Sunday, February 12, 2017

10298 Pte Ernest Kelsey, Royal Fusiliers; later SE/31883 AVC

Private Ernest Kelsey was a patient at Beechland House Newick in 1917.  His entry in Nurse Oliver’s album reads:

The happiest hours of my life,
Were spent in the arms of another man’s wife,
My Mother.

Pte E J Kelsey
22 Royal Fusiliers
(Coventry)
9.8.17

He shares this page in her album with Sergeant H Hunter and 11066 Band Boy John William Pate, Dragoon Guards.

He is probably the same Private Kelsey who is mentioned in The East Sussex News of Friday June 29th 1917.  The paper reports:

INTERESTING STOOLBALL MATCH
The contestants were Major Grantham’s team of officers of The Royal Flying Corps from Brook House (Chailey) Convalescent Hospital and Miss Cotesworth’s team of NCOs and men from Beechlands (Newick) Convalescent Hospital, and the former gained an easy victory by 50 runs. 
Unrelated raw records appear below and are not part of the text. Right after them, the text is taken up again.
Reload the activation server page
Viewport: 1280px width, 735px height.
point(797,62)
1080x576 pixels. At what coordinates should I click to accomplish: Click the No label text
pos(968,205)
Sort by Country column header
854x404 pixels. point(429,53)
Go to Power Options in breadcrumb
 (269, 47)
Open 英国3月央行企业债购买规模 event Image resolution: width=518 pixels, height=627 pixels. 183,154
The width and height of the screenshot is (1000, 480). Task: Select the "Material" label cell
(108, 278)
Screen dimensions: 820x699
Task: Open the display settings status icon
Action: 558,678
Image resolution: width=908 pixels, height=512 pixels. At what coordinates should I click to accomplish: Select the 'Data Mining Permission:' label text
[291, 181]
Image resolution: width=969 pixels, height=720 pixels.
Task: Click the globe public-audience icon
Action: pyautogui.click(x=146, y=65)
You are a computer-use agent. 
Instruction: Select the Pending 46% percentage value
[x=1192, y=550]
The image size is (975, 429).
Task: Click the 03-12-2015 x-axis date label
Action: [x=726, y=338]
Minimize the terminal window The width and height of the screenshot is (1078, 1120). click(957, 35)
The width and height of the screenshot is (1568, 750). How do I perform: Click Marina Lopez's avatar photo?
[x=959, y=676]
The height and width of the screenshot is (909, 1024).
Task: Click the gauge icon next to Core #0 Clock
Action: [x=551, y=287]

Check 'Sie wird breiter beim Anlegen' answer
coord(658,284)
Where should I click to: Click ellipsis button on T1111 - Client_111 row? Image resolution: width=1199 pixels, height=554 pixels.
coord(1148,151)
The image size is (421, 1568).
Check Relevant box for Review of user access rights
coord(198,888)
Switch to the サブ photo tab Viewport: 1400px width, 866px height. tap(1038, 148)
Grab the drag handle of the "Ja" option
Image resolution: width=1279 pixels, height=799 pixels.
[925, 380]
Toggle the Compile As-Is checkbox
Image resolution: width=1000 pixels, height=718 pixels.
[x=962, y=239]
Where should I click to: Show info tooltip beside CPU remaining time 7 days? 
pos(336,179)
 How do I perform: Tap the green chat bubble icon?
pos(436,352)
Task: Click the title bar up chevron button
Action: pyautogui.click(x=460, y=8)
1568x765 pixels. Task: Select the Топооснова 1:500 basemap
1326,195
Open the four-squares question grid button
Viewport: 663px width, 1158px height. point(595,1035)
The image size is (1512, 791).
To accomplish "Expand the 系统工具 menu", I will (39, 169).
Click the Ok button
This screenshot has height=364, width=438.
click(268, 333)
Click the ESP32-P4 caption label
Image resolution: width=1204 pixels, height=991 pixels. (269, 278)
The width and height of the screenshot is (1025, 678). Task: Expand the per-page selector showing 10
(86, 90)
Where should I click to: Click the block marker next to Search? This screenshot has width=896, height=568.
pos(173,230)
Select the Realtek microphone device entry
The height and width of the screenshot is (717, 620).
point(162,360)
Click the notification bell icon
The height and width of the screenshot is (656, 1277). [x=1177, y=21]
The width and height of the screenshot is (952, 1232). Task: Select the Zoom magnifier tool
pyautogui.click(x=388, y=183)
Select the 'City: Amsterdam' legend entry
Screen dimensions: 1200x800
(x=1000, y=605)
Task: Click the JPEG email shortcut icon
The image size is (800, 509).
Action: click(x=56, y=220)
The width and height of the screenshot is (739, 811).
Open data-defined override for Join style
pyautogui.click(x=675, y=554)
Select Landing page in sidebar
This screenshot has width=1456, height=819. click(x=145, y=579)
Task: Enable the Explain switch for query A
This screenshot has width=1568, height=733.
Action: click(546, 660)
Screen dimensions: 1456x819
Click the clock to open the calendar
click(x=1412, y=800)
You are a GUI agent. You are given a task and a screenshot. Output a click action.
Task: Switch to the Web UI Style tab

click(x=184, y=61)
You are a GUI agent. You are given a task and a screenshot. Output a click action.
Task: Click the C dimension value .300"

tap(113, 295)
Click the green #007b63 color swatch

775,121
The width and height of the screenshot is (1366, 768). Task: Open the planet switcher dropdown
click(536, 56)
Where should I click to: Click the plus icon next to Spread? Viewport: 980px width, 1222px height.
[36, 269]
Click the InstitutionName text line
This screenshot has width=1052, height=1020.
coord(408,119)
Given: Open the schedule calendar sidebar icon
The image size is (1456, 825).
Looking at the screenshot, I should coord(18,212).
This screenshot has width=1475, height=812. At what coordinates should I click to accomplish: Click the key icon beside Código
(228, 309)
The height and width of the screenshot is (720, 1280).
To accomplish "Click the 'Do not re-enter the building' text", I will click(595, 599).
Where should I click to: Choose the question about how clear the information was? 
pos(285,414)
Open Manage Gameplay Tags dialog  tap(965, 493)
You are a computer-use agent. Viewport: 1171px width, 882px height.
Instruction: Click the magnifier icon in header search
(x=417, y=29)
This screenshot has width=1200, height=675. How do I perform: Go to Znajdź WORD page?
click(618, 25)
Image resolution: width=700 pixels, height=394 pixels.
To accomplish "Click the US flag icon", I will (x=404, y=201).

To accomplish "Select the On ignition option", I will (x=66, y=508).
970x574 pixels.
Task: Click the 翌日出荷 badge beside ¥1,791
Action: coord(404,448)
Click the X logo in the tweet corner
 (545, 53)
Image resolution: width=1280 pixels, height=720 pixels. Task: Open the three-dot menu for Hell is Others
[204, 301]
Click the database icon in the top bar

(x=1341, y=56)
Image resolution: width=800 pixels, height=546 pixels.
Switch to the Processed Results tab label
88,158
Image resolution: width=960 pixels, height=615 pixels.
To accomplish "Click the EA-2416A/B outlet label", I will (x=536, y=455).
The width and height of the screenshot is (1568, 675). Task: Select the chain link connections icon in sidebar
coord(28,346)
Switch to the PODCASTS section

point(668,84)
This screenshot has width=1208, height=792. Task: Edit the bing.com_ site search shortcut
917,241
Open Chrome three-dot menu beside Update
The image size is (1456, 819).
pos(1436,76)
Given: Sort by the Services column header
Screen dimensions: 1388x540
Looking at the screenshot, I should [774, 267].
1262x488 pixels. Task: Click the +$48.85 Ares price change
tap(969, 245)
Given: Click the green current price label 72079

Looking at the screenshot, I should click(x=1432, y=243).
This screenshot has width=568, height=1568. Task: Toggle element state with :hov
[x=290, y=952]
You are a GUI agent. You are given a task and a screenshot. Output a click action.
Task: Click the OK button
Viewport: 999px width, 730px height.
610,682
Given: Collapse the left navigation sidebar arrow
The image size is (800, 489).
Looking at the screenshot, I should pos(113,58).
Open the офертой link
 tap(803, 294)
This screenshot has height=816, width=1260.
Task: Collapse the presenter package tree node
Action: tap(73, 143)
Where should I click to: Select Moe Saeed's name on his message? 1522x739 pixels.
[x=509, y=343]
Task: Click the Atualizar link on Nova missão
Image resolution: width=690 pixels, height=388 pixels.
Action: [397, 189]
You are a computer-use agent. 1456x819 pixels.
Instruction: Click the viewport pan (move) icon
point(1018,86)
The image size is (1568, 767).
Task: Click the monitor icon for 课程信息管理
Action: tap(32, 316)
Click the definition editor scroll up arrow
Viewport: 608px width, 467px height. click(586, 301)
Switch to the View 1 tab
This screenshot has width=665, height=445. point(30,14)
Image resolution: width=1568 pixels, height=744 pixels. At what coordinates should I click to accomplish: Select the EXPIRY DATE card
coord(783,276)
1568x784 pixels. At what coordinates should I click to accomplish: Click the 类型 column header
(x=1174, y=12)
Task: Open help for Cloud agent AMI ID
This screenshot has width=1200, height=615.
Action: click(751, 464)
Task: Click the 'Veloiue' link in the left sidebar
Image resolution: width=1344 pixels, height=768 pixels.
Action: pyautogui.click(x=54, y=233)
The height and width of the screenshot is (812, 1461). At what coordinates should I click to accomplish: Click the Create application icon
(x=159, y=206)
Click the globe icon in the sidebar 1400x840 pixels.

The same match had also been reported on five days earlier in The Sussex Express which said that the event had taken place:

… at Balneath Manor, the residence of Major W W Grantham, between officers of the Royal Flying Corps from Brook House, the new convalescent Hospital, and a team from Beechlands Convalescent Hospital.  Those from Brook House were easy winners.  Needless to say, Mrs Grantham entertained the company present to tea.

Ernest John Kelsey was born in the market town of Bedworth in Warwickshire in about 1882.  He was a hatter by trade and appears on the 1911 census, aged 29, and still living in the family home with his brother and two sisters, all in their twenties.

No service record survives for Ernest but his medal index card gives the number 10298 for The Royal Fusiliers and SE/31883 for the Army Veterinary Corps.  The Royal Fusiliers regimental number dates to December 1914 whilst the AVC number is much later and dates to about the 8th or 9th October 1917, a couple of months after Ernest signed Nurse Oliver's album.  As he was only entitled to the British War and Victory Medal he was presumably wounded - or fell sick - overseas with the Royal Fusiliers, returned to England, transferred to the AVC, and then went back to France. 

Ernest Kelsey survived the war and died in late 1944 or 1945, his death registered at Nuneaton in the first quarter of 1945.